The finance minister said that, in light of financial difficulties, the GB government has decided to continue its austerity measures and cut unnecessary expenditures in the next fiscal year. He announced that the government has imposed a ban on purchasing new vehicles, except for motorbikes, school buses, ambulances, and fire brigade vehicles.

He said the transfer of government employees from one project to another for higher salaries would be prohibited, and the utilities expenditures of principal accounting officers would be minimised. He announced that expenditures on the purchase, maintenance, and operational expenses of government assets would be reduced.

The finance minister said outstation meetings will now be conducted via video link. He also announced a ban on government employees traveling abroad, except for meetings deemed essential for state and national interests.

He declared a complete ban on introducing new allowances, and prohibited the holding of ceremonies in expensive hotels and venues. He also announced a ban on hiring personnel on a contingent basis, except in necessary circumstances and with prior government approval.

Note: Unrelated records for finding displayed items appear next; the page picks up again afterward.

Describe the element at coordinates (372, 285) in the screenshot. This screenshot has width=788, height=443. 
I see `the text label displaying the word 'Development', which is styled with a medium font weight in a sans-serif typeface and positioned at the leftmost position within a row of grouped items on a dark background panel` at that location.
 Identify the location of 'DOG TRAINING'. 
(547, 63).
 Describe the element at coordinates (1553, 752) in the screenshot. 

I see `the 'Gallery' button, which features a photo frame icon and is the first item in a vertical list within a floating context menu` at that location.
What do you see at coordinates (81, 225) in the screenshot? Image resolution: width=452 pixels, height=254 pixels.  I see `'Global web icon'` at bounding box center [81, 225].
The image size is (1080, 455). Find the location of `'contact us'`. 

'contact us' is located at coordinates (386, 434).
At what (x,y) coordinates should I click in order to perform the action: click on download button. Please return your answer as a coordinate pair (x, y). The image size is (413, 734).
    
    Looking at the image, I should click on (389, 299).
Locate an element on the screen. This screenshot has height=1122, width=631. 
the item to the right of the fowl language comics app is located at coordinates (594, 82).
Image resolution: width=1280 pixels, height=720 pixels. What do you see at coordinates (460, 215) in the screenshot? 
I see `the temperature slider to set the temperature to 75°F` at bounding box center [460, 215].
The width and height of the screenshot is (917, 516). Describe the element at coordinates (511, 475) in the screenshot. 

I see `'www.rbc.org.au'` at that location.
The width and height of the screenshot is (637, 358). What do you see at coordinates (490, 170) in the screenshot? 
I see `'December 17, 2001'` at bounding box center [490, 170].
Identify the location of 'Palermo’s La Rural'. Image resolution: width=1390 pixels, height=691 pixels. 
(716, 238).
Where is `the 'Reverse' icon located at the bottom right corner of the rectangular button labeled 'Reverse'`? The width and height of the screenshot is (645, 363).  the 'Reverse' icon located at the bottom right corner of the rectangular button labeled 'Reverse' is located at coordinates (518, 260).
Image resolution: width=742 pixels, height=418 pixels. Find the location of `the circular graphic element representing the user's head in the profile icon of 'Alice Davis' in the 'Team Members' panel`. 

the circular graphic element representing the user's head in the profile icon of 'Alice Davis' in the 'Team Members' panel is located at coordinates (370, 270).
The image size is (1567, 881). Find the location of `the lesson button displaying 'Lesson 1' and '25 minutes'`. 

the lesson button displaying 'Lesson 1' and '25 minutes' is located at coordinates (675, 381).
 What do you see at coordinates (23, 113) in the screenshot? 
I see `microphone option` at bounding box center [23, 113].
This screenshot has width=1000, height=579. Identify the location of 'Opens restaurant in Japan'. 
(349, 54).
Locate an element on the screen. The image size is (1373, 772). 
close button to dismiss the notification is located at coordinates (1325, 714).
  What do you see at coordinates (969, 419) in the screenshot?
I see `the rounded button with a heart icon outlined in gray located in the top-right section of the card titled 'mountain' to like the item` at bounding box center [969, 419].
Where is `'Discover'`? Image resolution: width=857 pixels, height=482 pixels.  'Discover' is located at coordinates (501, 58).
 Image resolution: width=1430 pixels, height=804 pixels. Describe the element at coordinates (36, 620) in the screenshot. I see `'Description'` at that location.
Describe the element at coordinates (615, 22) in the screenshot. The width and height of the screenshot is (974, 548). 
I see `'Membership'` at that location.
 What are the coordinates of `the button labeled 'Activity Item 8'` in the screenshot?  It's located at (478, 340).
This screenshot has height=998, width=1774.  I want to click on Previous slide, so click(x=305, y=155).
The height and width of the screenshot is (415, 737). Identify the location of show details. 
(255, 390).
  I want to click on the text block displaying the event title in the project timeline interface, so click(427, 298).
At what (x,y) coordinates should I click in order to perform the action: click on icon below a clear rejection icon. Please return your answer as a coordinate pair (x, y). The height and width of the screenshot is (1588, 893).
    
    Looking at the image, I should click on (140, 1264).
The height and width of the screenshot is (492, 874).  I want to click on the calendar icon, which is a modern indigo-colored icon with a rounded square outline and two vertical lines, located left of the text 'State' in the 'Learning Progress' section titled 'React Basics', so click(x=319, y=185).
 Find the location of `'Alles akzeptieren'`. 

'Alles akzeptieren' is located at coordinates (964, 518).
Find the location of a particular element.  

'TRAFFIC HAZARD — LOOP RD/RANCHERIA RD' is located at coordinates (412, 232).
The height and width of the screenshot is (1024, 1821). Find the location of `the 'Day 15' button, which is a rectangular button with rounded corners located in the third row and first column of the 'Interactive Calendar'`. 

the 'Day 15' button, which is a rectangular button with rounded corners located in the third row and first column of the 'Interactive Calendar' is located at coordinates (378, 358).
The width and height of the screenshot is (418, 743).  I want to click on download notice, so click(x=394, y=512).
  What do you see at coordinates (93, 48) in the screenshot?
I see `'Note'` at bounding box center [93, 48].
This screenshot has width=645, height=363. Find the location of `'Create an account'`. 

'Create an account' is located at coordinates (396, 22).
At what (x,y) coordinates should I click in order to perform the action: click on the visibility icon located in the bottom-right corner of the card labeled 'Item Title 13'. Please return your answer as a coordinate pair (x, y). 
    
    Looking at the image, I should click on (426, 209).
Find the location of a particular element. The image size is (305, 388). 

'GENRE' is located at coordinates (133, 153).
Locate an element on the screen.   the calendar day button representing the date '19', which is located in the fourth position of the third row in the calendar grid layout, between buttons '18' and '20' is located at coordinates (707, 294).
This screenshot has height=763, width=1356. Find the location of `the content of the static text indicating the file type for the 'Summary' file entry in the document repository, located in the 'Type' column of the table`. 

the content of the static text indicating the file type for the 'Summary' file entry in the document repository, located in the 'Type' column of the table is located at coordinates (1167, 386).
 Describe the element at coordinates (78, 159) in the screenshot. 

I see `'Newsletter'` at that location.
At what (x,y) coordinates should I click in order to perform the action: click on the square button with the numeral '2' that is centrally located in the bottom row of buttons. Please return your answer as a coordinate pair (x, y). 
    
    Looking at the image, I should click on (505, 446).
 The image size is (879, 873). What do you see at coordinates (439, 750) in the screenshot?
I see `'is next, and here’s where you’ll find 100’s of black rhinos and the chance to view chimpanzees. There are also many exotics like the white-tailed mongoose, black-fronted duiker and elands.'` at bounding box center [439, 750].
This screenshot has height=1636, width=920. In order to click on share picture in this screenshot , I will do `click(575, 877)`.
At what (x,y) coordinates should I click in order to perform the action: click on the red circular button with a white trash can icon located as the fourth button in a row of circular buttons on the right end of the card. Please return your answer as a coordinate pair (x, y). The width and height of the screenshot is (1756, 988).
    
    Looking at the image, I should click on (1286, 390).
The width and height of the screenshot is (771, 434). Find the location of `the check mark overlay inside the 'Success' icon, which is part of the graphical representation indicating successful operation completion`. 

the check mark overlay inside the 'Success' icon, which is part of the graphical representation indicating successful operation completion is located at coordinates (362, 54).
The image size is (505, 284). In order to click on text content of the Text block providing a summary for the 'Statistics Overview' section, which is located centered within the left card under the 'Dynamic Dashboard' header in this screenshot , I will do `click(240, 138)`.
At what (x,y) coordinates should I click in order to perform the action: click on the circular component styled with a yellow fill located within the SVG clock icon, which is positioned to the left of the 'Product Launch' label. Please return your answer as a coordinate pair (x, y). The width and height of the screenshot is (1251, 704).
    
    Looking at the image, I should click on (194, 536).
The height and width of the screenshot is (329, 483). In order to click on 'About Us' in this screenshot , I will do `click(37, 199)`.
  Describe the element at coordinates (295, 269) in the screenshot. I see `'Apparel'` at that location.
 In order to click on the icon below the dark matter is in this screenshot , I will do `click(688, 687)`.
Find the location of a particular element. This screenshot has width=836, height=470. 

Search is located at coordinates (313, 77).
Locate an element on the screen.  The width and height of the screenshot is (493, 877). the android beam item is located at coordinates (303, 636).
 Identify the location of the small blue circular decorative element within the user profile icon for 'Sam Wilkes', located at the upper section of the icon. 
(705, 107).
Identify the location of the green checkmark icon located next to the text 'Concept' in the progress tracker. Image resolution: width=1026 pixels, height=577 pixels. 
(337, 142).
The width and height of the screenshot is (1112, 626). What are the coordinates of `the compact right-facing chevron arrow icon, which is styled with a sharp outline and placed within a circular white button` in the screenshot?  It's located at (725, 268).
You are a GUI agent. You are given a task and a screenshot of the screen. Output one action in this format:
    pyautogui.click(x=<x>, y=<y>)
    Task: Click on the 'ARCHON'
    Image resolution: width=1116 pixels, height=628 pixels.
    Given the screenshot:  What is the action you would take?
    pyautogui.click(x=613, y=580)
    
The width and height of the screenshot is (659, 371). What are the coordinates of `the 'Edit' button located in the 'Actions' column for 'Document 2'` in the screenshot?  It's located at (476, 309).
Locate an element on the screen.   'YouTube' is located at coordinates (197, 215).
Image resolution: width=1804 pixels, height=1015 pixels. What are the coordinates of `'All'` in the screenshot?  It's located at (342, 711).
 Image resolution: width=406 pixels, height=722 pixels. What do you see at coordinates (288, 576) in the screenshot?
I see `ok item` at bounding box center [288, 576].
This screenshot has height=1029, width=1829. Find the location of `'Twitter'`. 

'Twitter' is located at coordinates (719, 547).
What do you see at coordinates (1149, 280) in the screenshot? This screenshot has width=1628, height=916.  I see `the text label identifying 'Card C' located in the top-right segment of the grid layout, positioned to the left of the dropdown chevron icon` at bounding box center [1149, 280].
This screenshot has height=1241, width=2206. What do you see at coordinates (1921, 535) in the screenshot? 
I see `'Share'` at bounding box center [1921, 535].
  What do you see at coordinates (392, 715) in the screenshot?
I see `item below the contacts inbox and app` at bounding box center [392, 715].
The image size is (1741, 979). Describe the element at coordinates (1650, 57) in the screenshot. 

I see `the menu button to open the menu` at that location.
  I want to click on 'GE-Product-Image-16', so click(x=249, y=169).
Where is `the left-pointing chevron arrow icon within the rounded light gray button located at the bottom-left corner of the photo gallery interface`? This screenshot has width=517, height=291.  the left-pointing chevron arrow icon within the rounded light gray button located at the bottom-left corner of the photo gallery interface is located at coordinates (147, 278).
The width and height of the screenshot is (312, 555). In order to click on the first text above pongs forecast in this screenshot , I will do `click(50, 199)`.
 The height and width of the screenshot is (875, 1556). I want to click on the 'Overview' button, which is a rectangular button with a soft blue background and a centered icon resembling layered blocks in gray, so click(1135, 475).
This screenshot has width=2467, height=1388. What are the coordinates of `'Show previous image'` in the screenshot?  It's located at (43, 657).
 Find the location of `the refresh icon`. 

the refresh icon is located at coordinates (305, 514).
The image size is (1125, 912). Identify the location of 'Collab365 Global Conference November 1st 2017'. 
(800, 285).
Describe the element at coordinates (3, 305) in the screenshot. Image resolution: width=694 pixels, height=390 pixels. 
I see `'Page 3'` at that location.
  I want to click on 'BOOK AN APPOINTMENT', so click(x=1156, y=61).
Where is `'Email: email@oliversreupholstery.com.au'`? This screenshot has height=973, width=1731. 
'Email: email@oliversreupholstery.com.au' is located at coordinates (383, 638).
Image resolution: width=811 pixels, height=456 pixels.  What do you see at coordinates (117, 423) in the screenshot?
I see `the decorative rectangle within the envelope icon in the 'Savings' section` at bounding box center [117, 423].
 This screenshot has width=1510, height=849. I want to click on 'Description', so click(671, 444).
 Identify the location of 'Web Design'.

Mr Ismail announced that funds for the development of health, education, tourism, social welfare, communication, power, technical and special education, information technology, natural resources management, forest, wildlife, environment, minerals, irrigation, and sports have been increased, and new projects identified in these sectors.

Opposition protest

When the budget session began in the house, opposition leader Kazim Mesum and opposition members initiated a protest, deeming the budget inappropriate for neglecting key sectors like health and agriculture.

They alleged discrimination in development projects, claiming funds were only approved for schemes benefiting treasury bench members.

The opposition members tore copies of the budget speech, surrounded the speaker’s desk and the finance minister, and used loudspeakers to disrupt the proceedings, making it difficult for others to hear the budget speech.

They chanted slogans, decrying the perceived injustice. Fifteen minutes before the end of the budget speech, the opposition members boycotted the session and left the house.

The speaker adjourned the session until June 26 to discuss the budget.